Dataset entries

------------------------------------------------------------

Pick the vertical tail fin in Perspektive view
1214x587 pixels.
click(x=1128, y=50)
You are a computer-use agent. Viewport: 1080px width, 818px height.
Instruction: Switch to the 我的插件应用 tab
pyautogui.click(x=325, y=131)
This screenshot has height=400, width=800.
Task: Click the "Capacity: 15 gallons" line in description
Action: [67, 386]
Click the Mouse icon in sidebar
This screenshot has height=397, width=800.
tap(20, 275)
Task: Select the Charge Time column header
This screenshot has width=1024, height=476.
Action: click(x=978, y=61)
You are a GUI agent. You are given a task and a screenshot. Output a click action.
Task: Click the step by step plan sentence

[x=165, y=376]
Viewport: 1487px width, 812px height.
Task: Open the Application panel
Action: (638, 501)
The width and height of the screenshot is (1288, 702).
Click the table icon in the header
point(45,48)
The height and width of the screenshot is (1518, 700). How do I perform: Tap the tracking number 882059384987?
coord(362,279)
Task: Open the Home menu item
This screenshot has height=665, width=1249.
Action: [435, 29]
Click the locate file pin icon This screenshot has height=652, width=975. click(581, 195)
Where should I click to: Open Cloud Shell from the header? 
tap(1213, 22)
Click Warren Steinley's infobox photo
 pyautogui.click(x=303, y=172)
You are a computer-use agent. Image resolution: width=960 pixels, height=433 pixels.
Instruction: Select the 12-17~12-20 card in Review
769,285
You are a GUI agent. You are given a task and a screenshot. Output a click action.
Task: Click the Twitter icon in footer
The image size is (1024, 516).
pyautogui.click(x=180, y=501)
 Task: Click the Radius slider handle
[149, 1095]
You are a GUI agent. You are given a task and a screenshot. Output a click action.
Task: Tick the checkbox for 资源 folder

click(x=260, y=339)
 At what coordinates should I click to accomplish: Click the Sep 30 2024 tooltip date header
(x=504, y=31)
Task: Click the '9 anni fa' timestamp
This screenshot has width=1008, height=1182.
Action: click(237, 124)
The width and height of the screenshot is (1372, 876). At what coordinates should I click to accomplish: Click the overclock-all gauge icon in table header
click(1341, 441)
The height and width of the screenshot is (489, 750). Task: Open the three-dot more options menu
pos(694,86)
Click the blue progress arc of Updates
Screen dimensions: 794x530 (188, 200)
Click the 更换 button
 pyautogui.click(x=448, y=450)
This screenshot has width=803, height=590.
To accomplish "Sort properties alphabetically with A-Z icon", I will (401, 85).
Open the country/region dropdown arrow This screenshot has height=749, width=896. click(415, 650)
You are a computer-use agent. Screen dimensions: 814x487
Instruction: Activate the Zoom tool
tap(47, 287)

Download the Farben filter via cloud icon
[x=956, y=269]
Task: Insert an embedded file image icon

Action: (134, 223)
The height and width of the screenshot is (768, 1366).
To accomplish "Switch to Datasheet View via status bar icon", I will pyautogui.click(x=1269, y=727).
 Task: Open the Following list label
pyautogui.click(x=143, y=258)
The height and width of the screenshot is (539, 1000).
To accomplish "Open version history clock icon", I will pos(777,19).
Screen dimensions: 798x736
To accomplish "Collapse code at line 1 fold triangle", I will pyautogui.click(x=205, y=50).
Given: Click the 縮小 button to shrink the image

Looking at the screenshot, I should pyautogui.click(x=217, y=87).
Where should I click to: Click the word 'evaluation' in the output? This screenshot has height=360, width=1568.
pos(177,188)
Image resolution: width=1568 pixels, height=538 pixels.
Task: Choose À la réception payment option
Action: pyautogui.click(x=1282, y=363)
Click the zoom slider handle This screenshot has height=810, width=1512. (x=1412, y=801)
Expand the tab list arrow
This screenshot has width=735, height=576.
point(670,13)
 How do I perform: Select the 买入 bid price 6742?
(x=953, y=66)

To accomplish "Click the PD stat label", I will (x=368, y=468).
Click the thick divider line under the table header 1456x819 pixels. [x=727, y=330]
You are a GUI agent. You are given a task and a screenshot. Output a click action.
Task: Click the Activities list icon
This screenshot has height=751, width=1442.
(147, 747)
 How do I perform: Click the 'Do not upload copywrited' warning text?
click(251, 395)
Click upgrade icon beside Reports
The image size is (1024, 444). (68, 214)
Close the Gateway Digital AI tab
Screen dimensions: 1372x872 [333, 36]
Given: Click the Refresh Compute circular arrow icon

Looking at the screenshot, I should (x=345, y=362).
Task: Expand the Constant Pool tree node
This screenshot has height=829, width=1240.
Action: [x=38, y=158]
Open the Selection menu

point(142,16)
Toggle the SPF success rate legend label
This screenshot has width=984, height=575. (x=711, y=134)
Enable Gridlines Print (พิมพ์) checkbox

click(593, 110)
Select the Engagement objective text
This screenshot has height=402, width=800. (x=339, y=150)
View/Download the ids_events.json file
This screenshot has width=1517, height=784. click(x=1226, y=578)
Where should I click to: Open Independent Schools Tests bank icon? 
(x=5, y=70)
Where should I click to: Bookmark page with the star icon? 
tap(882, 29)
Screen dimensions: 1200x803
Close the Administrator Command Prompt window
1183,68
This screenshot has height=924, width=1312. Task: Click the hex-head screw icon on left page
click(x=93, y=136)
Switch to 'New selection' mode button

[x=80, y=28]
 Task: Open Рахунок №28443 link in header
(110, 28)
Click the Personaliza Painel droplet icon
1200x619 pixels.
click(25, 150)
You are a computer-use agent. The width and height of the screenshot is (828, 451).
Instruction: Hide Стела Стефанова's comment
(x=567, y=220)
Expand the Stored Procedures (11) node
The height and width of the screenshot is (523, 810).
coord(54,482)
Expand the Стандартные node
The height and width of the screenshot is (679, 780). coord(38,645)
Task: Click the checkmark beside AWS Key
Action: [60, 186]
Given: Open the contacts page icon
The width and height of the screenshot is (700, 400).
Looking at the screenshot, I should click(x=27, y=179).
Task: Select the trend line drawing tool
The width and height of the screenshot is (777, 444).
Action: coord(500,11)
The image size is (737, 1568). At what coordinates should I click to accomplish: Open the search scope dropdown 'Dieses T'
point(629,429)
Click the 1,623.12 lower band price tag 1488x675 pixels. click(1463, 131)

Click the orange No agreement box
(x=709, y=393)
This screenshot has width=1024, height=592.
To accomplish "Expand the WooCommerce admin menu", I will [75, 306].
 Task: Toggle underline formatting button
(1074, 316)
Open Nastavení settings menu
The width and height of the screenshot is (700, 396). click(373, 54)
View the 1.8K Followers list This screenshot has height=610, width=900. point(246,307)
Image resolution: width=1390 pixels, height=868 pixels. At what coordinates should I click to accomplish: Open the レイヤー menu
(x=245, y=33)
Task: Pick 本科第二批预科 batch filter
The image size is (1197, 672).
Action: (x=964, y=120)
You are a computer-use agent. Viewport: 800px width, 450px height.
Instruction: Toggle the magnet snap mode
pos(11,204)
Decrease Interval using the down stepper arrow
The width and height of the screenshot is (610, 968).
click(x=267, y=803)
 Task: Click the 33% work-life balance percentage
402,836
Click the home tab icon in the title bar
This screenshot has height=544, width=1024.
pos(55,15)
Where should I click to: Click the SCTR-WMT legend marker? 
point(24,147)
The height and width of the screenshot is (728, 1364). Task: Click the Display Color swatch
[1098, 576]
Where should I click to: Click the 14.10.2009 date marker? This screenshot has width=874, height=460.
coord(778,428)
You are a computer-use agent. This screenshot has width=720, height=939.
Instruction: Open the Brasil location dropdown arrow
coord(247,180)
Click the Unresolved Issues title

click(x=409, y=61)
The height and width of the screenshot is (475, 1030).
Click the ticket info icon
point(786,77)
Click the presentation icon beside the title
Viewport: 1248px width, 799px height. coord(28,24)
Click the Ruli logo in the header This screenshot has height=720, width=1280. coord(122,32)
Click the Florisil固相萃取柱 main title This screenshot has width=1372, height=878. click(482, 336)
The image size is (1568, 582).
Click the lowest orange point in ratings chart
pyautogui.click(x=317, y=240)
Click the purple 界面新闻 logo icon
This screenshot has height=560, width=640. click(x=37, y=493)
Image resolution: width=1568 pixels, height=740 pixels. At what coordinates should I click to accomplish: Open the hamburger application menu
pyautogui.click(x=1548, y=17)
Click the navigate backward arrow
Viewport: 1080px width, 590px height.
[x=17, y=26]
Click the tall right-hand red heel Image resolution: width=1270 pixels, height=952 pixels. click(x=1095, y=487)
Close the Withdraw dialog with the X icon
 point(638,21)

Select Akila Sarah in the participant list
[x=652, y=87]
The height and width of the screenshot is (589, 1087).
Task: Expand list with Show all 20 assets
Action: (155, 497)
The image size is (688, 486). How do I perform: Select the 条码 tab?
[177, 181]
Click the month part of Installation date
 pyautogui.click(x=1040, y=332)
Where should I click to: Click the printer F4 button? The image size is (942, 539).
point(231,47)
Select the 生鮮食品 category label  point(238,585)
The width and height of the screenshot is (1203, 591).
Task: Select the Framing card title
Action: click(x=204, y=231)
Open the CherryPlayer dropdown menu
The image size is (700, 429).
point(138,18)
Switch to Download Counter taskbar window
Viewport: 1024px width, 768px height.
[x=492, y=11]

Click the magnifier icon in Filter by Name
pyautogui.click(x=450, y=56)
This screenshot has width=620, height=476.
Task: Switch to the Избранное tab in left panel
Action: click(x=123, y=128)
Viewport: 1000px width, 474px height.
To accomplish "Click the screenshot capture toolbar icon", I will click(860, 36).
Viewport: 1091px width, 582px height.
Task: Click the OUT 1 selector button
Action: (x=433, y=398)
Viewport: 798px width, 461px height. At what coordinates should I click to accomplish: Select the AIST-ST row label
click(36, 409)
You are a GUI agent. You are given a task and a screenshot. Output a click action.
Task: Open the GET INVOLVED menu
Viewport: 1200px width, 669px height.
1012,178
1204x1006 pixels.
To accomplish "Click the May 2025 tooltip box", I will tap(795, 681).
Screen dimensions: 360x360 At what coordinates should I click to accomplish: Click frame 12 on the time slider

------------------------------------------------------------

# EXERCISE INSTRUCTIONS
What you return must be the lines above that run from the line with "This screenshot has width=1024, height=476." to the line with "Task: Click the '9 anni fa' timestamp", inclusive, each copied exactly.

# SOLUTION FOR THIS PROBLEM
This screenshot has width=1024, height=476.
Action: click(x=978, y=61)
You are a GUI agent. You are given a task and a screenshot. Output a click action.
Task: Click the step by step plan sentence

[x=165, y=376]
Viewport: 1487px width, 812px height.
Task: Open the Application panel
Action: (638, 501)
The width and height of the screenshot is (1288, 702).
Click the table icon in the header
point(45,48)
The height and width of the screenshot is (1518, 700). How do I perform: Tap the tracking number 882059384987?
coord(362,279)
Task: Open the Home menu item
This screenshot has height=665, width=1249.
Action: [435, 29]
Click the locate file pin icon This screenshot has height=652, width=975. click(581, 195)
Where should I click to: Open Cloud Shell from the header? 
tap(1213, 22)
Click Warren Steinley's infobox photo
 pyautogui.click(x=303, y=172)
You are a computer-use agent. Image resolution: width=960 pixels, height=433 pixels.
Instruction: Select the 12-17~12-20 card in Review
769,285
You are a GUI agent. You are given a task and a screenshot. Output a click action.
Task: Click the Twitter icon in footer
The image size is (1024, 516).
pyautogui.click(x=180, y=501)
 Task: Click the Radius slider handle
[149, 1095]
You are a GUI agent. You are given a task and a screenshot. Output a click action.
Task: Tick the checkbox for 资源 folder

click(x=260, y=339)
 At what coordinates should I click to accomplish: Click the Sep 30 2024 tooltip date header
(x=504, y=31)
Task: Click the '9 anni fa' timestamp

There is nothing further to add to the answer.